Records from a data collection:
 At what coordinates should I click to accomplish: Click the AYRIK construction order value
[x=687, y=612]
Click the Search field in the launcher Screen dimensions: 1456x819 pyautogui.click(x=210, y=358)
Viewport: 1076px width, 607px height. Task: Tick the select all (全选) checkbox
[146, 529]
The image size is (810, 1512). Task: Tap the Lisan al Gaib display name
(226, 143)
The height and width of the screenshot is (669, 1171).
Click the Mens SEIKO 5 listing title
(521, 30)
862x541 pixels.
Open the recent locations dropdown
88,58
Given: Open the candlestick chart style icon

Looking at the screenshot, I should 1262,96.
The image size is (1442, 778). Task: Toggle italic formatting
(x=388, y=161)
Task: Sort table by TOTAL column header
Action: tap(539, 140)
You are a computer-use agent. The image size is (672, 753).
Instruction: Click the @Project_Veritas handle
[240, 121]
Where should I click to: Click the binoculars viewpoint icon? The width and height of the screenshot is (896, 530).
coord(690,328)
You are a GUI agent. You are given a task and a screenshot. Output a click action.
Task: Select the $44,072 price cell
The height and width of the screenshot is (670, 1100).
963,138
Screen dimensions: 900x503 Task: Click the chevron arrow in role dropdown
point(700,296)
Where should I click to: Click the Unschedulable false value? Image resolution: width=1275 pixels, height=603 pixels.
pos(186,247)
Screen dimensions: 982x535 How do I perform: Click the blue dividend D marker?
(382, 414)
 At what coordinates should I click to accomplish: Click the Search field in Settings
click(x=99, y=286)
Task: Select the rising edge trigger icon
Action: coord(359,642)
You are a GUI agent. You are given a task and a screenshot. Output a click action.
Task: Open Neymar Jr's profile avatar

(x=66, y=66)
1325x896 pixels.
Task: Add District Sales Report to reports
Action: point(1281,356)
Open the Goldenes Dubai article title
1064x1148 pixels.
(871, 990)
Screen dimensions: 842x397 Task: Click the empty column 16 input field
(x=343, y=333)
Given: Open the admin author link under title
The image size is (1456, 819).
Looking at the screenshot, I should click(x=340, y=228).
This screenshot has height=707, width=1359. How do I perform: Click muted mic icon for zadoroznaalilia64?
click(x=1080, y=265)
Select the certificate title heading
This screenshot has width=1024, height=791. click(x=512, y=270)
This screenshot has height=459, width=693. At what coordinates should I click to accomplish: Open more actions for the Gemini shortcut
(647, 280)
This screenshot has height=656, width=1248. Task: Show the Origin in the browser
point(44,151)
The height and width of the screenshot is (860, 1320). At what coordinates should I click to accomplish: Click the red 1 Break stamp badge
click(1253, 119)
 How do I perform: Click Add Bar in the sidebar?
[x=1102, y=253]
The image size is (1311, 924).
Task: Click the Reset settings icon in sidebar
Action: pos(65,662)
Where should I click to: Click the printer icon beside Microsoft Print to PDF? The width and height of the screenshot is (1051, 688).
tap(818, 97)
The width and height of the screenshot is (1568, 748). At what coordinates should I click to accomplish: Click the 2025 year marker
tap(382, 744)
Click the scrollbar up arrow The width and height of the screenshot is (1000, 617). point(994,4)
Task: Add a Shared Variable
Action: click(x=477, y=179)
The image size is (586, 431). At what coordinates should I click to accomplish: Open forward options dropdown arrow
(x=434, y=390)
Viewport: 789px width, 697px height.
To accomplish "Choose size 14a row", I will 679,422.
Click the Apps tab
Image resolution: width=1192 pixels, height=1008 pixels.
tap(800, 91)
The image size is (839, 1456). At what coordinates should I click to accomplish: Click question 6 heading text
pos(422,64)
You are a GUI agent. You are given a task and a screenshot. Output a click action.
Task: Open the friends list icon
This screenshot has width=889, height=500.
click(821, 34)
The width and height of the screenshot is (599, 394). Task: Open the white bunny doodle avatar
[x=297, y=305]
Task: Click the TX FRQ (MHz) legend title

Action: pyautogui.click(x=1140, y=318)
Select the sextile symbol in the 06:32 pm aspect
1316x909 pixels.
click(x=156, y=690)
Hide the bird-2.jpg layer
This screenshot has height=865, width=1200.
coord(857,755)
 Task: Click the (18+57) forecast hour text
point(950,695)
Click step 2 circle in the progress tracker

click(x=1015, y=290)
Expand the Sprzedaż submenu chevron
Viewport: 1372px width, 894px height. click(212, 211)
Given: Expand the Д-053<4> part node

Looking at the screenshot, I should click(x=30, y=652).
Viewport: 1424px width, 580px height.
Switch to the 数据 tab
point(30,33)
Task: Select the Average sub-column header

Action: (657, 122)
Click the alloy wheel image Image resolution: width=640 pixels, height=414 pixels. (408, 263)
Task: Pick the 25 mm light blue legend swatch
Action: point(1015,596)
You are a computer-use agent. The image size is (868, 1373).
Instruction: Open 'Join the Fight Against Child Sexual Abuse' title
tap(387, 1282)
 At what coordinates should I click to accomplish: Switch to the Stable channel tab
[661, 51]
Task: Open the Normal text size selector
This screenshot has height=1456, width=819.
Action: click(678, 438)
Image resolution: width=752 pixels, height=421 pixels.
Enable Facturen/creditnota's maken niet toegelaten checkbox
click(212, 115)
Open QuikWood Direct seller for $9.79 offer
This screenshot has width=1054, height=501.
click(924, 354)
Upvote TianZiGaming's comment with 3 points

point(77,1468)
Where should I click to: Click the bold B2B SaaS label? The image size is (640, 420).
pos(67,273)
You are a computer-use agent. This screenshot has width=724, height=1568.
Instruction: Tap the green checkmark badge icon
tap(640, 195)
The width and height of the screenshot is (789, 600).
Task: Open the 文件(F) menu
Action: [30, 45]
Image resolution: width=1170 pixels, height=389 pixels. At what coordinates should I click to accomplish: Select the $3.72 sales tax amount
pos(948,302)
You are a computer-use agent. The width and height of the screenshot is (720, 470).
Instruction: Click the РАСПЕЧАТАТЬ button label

§ **Task item**: Exactly as they appear above, copy out all the records.

§ **Written answer**:
 At what coordinates should I click to accomplish: Click the AYRIK construction order value
[x=687, y=612]
Click the Search field in the launcher Screen dimensions: 1456x819 pyautogui.click(x=210, y=358)
Viewport: 1076px width, 607px height. Task: Tick the select all (全选) checkbox
[146, 529]
The image size is (810, 1512). Task: Tap the Lisan al Gaib display name
(226, 143)
The height and width of the screenshot is (669, 1171).
Click the Mens SEIKO 5 listing title
(521, 30)
862x541 pixels.
Open the recent locations dropdown
88,58
Given: Open the candlestick chart style icon

Looking at the screenshot, I should 1262,96.
The image size is (1442, 778). Task: Toggle italic formatting
(x=388, y=161)
Task: Sort table by TOTAL column header
Action: tap(539, 140)
You are a computer-use agent. The image size is (672, 753).
Instruction: Click the @Project_Veritas handle
[240, 121]
Where should I click to: Click the binoculars viewpoint icon? The width and height of the screenshot is (896, 530).
coord(690,328)
You are a GUI agent. You are given a task and a screenshot. Output a click action.
Task: Select the $44,072 price cell
The height and width of the screenshot is (670, 1100).
963,138
Screen dimensions: 900x503 Task: Click the chevron arrow in role dropdown
point(700,296)
Where should I click to: Click the Unschedulable false value? Image resolution: width=1275 pixels, height=603 pixels.
pos(186,247)
Screen dimensions: 982x535 How do I perform: Click the blue dividend D marker?
(382, 414)
 At what coordinates should I click to accomplish: Click the Search field in Settings
click(x=99, y=286)
Task: Select the rising edge trigger icon
Action: coord(359,642)
You are a GUI agent. You are given a task and a screenshot. Output a click action.
Task: Open Neymar Jr's profile avatar

(x=66, y=66)
1325x896 pixels.
Task: Add District Sales Report to reports
Action: point(1281,356)
Open the Goldenes Dubai article title
1064x1148 pixels.
(871, 990)
Screen dimensions: 842x397 Task: Click the empty column 16 input field
(x=343, y=333)
Given: Open the admin author link under title
The image size is (1456, 819).
Looking at the screenshot, I should click(x=340, y=228).
This screenshot has height=707, width=1359. How do I perform: Click muted mic icon for zadoroznaalilia64?
click(x=1080, y=265)
Select the certificate title heading
This screenshot has width=1024, height=791. click(x=512, y=270)
This screenshot has height=459, width=693. At what coordinates should I click to accomplish: Open more actions for the Gemini shortcut
(647, 280)
This screenshot has height=656, width=1248. Task: Show the Origin in the browser
point(44,151)
The height and width of the screenshot is (860, 1320). At what coordinates should I click to accomplish: Click the red 1 Break stamp badge
click(1253, 119)
 How do I perform: Click Add Bar in the sidebar?
[x=1102, y=253]
The image size is (1311, 924).
Task: Click the Reset settings icon in sidebar
Action: pos(65,662)
Where should I click to: Click the printer icon beside Microsoft Print to PDF? The width and height of the screenshot is (1051, 688).
tap(818, 97)
The width and height of the screenshot is (1568, 748). At what coordinates should I click to accomplish: Click the 2025 year marker
tap(382, 744)
Click the scrollbar up arrow The width and height of the screenshot is (1000, 617). point(994,4)
Task: Add a Shared Variable
Action: click(x=477, y=179)
The image size is (586, 431). At what coordinates should I click to accomplish: Open forward options dropdown arrow
(x=434, y=390)
Viewport: 789px width, 697px height.
To accomplish "Choose size 14a row", I will 679,422.
Click the Apps tab
Image resolution: width=1192 pixels, height=1008 pixels.
tap(800, 91)
The image size is (839, 1456). At what coordinates should I click to accomplish: Click question 6 heading text
pos(422,64)
You are a GUI agent. You are given a task and a screenshot. Output a click action.
Task: Open the friends list icon
This screenshot has width=889, height=500.
click(821, 34)
The width and height of the screenshot is (599, 394). Task: Open the white bunny doodle avatar
[x=297, y=305]
Task: Click the TX FRQ (MHz) legend title

Action: pyautogui.click(x=1140, y=318)
Select the sextile symbol in the 06:32 pm aspect
1316x909 pixels.
click(x=156, y=690)
Hide the bird-2.jpg layer
This screenshot has height=865, width=1200.
coord(857,755)
 Task: Click the (18+57) forecast hour text
point(950,695)
Click step 2 circle in the progress tracker

click(x=1015, y=290)
Expand the Sprzedaż submenu chevron
Viewport: 1372px width, 894px height. click(212, 211)
Given: Expand the Д-053<4> part node

Looking at the screenshot, I should click(x=30, y=652).
Viewport: 1424px width, 580px height.
Switch to the 数据 tab
point(30,33)
Task: Select the Average sub-column header

Action: (657, 122)
Click the alloy wheel image Image resolution: width=640 pixels, height=414 pixels. (408, 263)
Task: Pick the 25 mm light blue legend swatch
Action: point(1015,596)
You are a computer-use agent. The image size is (868, 1373).
Instruction: Open 'Join the Fight Against Child Sexual Abuse' title
tap(387, 1282)
 At what coordinates should I click to accomplish: Switch to the Stable channel tab
[661, 51]
Task: Open the Normal text size selector
This screenshot has height=1456, width=819.
Action: click(678, 438)
Image resolution: width=752 pixels, height=421 pixels.
Enable Facturen/creditnota's maken niet toegelaten checkbox
click(212, 115)
Open QuikWood Direct seller for $9.79 offer
This screenshot has width=1054, height=501.
click(924, 354)
Upvote TianZiGaming's comment with 3 points

point(77,1468)
Where should I click to: Click the bold B2B SaaS label? The image size is (640, 420).
pos(67,273)
You are a computer-use agent. This screenshot has width=724, height=1568.
Instruction: Tap the green checkmark badge icon
tap(640, 195)
The width and height of the screenshot is (789, 600).
Task: Open the 文件(F) menu
Action: [30, 45]
Image resolution: width=1170 pixels, height=389 pixels. At what coordinates should I click to accomplish: Select the $3.72 sales tax amount
pos(948,302)
You are a computer-use agent. The width and height of the screenshot is (720, 470).
Instruction: Click the РАСПЕЧАТАТЬ button label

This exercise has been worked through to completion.